Quality before Quantity
To have a democracy, we need:
- citizens: a body politic, a self-aware citizenry;
- sovereignty: the people is sovereign and has to be confirmed as such;
- constitution: sovereign will-formation is, inter alia, made manifest in a corpus of primary law, a constitution;
- legitimacy: the body of citizens is the constitutional subject that bestows legitimacy on its respective state, offering a democratic mandate to its executive and legislative functions;
- accountability: the state’s institutions, bodies, and agencies are held accountable to the people and may never be insulated from the popular will.
I think we do not get any of that, at least not substantively:
- no European demos: European citizenship is inferior to any national citizenship, not least because it does not grant any meaningful rights for the legitimation of the European “state”, or when it does, as in electing Members of the European Parliament, it is severely limited given the Parliament’s secondary, often “rubber stamp” powers in an overarching inter-governmental framework;
- no European sovereignty: there is no state representing the Union (or the EMU) at-large, but only a club of democracies operating in an inter-governmental setup that is largely defined by the intrinsically technocratic principle of “common rules without common politics”;
- no European constitution: the EU/EMU’s primary corpus of law is a set of inter-state Treaties; a system that renders states as the constitutional subjects, leaving citizens with an indirect, marginal, and ancillary role inasmuch as the European level is concerned;
- no outright legitimacy: there is no independent government of the Union; in theory it is the Commission which performs the function of the executive, yet it is provided with a mandate from the inter-governmentalist institution of the European Council; also the legislative function leaves much to be desired as the Parliament cannot initiate legislation, while the Council of the EU is not made up of elected members as it ought to;
- no real accountability: the inter-operation of all these factors makes the broader architecture rather opaque; a flaw compounded by the fact that, in the absence of a proper European state, technocrats have too wide a margin for passing value judgements that profoundly affect the lives of citizens, without being held sufficiently accountable by anyone, and without their scope of discretion being subject to review through ordinary parliamentary procedures (Treaty amendments are necessary and they require unanimity among Member States).
“Democratic deficit” presupposes a democracy
My point is that the notion of a “democratic deficit” is meaningful only when applied to political entities that, while being predicated on republican principles, fail to meet an adequate standard in their day-to-day activities.
A mature democracy can fall short of its normative objectives. There may be corruption, corporatism, clientelism, partitocracy etc. These actually debase effective democratic rule and, thus, engender the need for reform, primarily of the quantitative sort: of configuring secondary parameters, such as increasing transparency or re-evaluating the incentives’ structure, in an otherwise constant context of representative democracy.

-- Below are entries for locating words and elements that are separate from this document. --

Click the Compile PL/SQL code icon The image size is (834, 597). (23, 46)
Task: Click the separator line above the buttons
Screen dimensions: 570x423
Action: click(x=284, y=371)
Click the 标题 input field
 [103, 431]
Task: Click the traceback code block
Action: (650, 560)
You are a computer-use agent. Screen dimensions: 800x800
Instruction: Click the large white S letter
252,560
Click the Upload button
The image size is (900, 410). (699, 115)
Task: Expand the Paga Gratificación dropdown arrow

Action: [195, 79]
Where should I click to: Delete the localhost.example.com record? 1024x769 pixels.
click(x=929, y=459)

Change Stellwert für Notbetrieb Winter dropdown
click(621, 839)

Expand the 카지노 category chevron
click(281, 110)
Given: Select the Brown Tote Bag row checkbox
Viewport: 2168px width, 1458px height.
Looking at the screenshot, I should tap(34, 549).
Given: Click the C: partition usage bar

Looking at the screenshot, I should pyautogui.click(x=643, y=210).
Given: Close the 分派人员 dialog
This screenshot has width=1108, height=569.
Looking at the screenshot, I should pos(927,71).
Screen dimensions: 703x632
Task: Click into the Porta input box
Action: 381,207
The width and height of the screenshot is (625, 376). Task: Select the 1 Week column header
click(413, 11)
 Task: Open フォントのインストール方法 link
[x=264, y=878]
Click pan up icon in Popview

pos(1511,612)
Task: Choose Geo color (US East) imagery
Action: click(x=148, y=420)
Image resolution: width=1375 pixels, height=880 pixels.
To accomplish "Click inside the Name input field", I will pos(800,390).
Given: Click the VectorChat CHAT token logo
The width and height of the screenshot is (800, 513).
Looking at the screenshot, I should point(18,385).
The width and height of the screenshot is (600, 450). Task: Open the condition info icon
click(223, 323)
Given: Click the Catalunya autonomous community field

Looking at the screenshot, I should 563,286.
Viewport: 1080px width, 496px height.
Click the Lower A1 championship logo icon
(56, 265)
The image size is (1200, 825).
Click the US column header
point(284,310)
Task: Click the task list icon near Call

The EU/EMU does not have a “democratic deficit” because it does not work as a modern republic. It must first become one. For the time being, it is a quasi-confederal technocracy, suffering from the emergent contradiction of a sovereignty mismatch between its inadequate supra-national design and a European body politic yet-to-be.
As with a previous critique of the inaccurate notion of “shared sovereignty”, the present post is not meant to question the intentions of those who use or have used the concept of “democratic deficit”—present author included—but only to clarify what exactly is the problem with the outcomes of European integration as they currently stand.
Let us not use obfuscatory discourse, so that we may name things what they are. That, I believe, is the first step towards improving our political order.